| Queen of Sheba |
| Megan Knoedler |
Tucked just a block back from West Franklin Street, the Queen of Sheba awaits. Like her namesake, she is laden with vibrant, rich spices imported from Ethiopia and charms all who come to know her. The real queen, however, is the woman inside – brave, confident, and wholeheartedly carrying the entire operation on her shoulders.
Opening only three and a half years ago, the Queen of Sheba has been serving authentic Ethiopian dishes to the myriad of customers visiting the simple restaurant in Chapel Hill. Christian and Muslim folklore and beliefs hold the Queen of Sheba as a wise resourceful woman, laden with rich spices and gold, who came to challenge King Solomon and test his knowledge. Traditionally she is from the lands of Ethiopia, a black woman of equal power, wealth and knowledge. Today, this strength and determination is found in the restaurant's owner, chef, manager, and server – Friesha Genet Dabei.
Born and raised in Ethiopia, Dabei got her chance to travel when she received her passport from the communist government at the age of 22. After traveling through Athens, Washington, California, and New York City, she settled Chapel Hill, North Carolina. Disillusioned by corporate America, Dabei was inspired to open a restaurant of her own.
"Cooking is my love - it's my passion. When people eat and admire it, I appreciate it," Dabei said. "Everything is fresh and cooked daily – I cook it myself."
Renting a small shack in Durham, Dabei began cooking homemade specialties, and handing them through the window to her walkup customers. Dabei soon expanded this business to a full restaurant, the Blue Nile, which she ran for 10 years. As time passes, circumstances change and Dabei returned to her first North Carolina home in Chapel Hill with renewed energy to begin again. What her hard work and effort produced is a name and reputation for the best quality, truly authentic Ethiopian restaurant: Queen of Sheba.
"If anyone wants to do anything, they can have no excuse," Dabei said. "Anger makes you strong."

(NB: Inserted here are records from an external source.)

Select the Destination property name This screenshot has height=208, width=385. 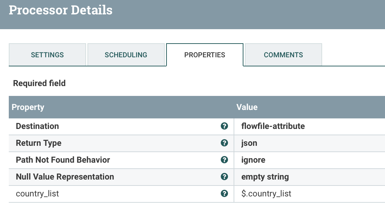click(x=37, y=126)
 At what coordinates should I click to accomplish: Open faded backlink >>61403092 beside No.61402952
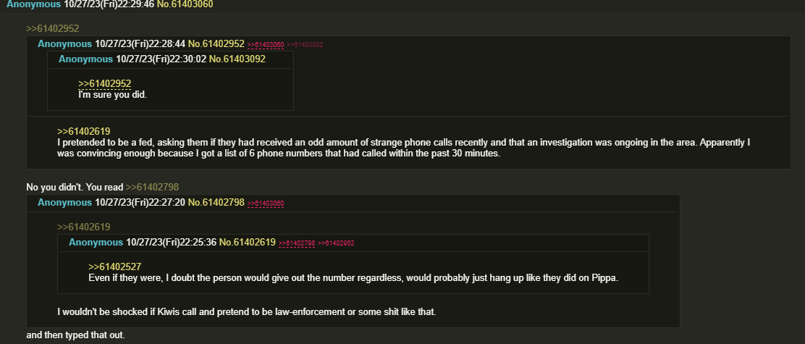click(x=305, y=45)
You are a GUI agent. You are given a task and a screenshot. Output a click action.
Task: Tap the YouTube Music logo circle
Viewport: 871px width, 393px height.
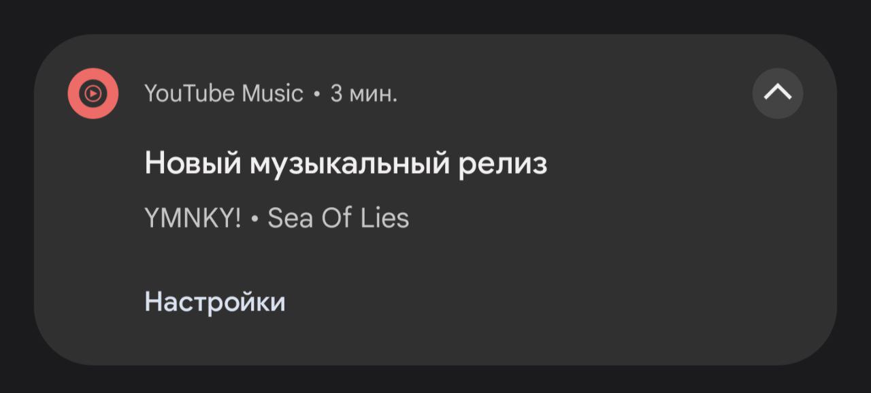click(93, 93)
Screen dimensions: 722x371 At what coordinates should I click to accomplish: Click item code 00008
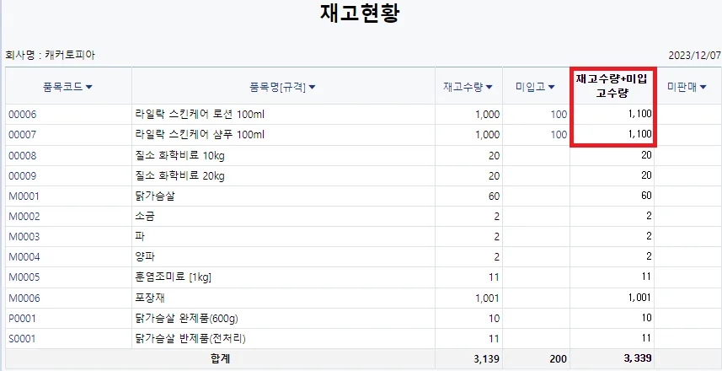pos(22,156)
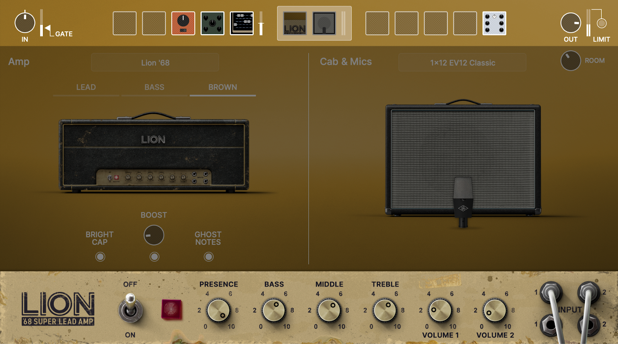Select the black graphic EQ pedal slot
The image size is (618, 344).
click(x=242, y=23)
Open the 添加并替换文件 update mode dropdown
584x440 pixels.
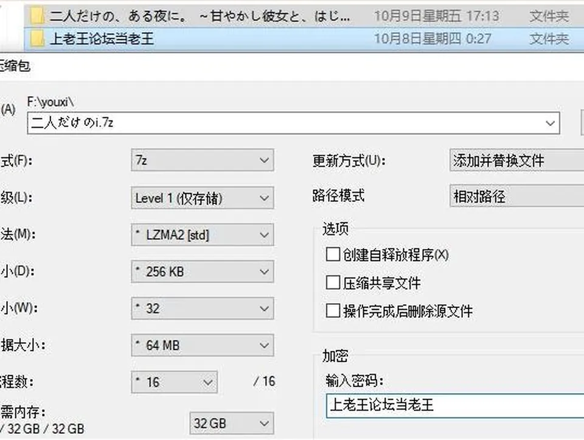pyautogui.click(x=517, y=160)
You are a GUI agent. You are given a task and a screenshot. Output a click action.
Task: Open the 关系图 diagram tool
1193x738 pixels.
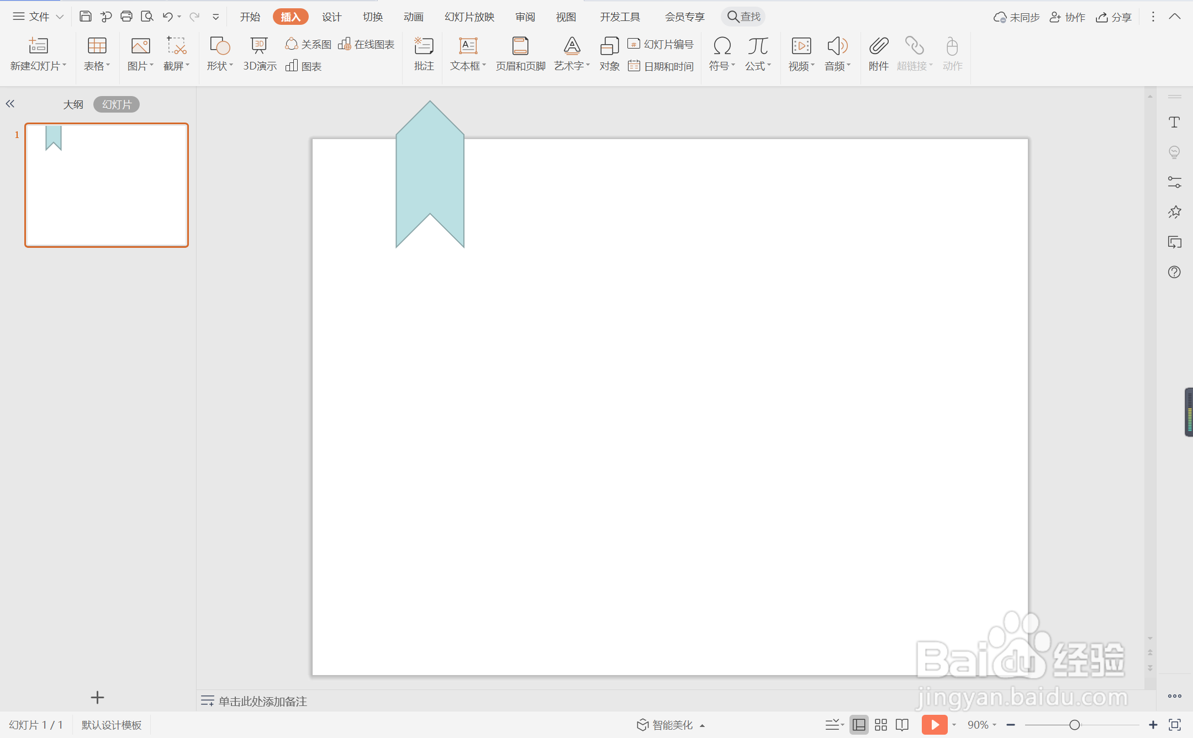308,44
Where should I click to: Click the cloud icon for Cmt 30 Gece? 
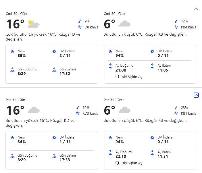pos(124,24)
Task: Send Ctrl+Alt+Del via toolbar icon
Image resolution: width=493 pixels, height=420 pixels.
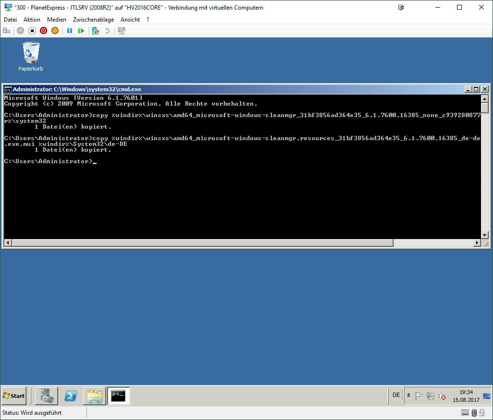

While she has built her success with her own determination and elbow grease, she has gained support along the way. One friend, Todd, volunteered to help manage her restaurant for two months while she cooked in the back. Two young customers, Meredith Weiss and Melissa Siebert, renovated the restaurant including the tile floors and tabletops. A carpet salesman made the restaurant's curtains, and countless others have chipped in to help Dabei make her restaurant a success. With the help of the community, Dabei was able to open her doors to the public with a restaurant that compliments the colorful flavor of her food.
Tile entryways and table tops, colorful woven bowls on the walls and atop the tables, and musical instruments from Ethiopia decorate the modest-sized dining room. A covered front porch allows for quiet nights lit by lanterns, and pottery and bright throw pillows fill the corners of the restaurant. The effect is simple and vibrant, a functional reflection of traditional Ethiopia.

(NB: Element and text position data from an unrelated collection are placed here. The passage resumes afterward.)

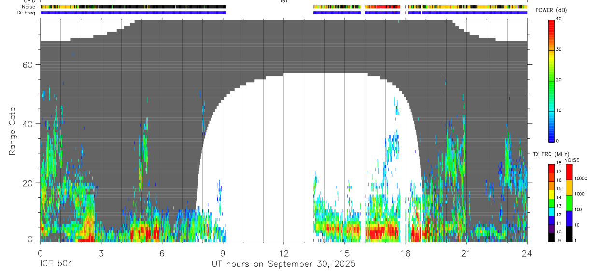Select the 18 MHz red frequency swatch

click(x=551, y=167)
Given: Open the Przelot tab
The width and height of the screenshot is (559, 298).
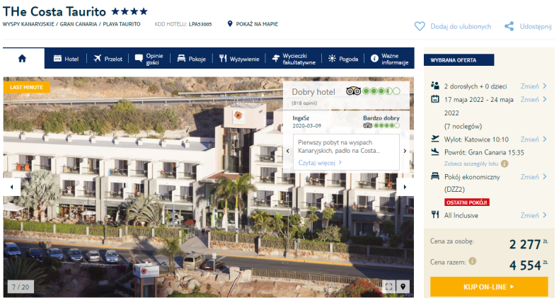Looking at the screenshot, I should [x=108, y=59].
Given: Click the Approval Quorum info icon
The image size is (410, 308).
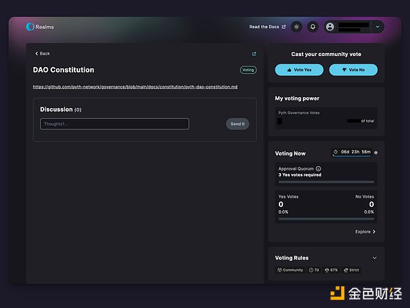Looking at the screenshot, I should click(x=318, y=168).
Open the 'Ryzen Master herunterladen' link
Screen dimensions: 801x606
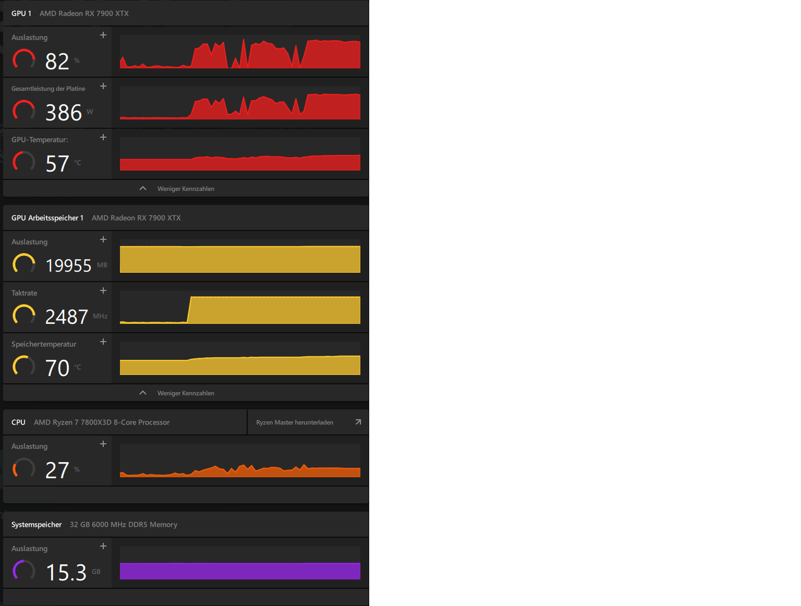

"The atmosphere is very authentic," Marissa Heyl, a junior at UNC-CH said. "The whole dinner is a celebration of the culture and it gives us insight into Ethiopia. The decorations in the restaurant show that music is a big part of life – the different instruments and bright fabrics throughout the restaurant are all very intriguing."
Queen of Sheba draws many of her customers from the School of Public Health - whom Dabei calls her "die-hard customers and biggest supporters" - while other regulars are staunch fans of the organic and exotic foods provided by stores such as Well Springs.

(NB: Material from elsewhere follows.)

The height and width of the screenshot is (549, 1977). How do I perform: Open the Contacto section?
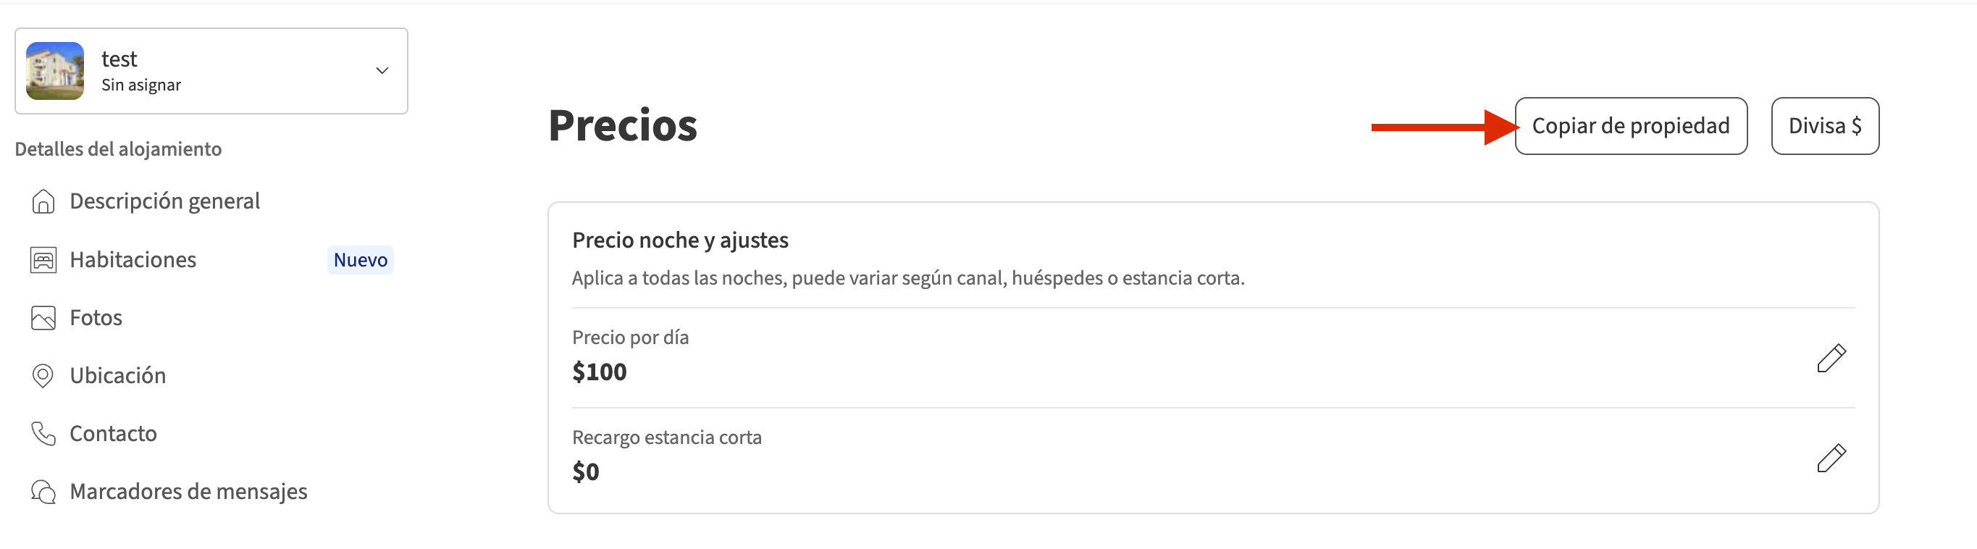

One of the most significant attributes of Sheba's menu is the authentic taste originating from the traditional recipes and cooking techniques. "I didn't change anything to compromise my recipes," Dabei said. "All my ingredients are from Ethiopia. Sometimes you can't even get these tastes in the cities in Ethiopia anymore."
"Its an exploration of the senses," Jason M. Coggins, a first time visitor, said after his meal. "The communal dinning experience was enlightening and enjoyable. The lamb and shifinfin was what I liked best."
Americans like having their own plate. Their own entrée, their own meal. Not so at Queen of Sheba's. Communal dining at its finest; no matter what each person at your table orders, it is all served dispersed on a large, round crepe-like bread called injera. Served with baskets of the same bread, customers grab bites of their entrees, bread in hand, from the center basket. The exotic spices and flavorful meats compliment the spongy texture of the bread.
"It is appealing on a very basic level because you eat with your hands and the bread," Kathy Cho, currently earning her MA in Journalism, said. "It's messy, and I think that makes it fun."
"I came here expecting something new and I wasn't disappointed," David Lorimer said, on his first dining experience. "I have never used bread to grasp food before. I definitely welcome the dining adventure, but would only bring close friends to eat here."
A woman of spirit and strength, Dabei admits she may not remain in Chapel Hill. "I think I would move if I had the opportunity," Dabei said. "I have had offers to come to Raleigh, Cary, or Charlotte – especially Raleigh. Asheville even had me come visit."
The Queen of Sheba is located on 115 North Graham Street in Chapel Hill and serves lunch and dinner every day except Monday.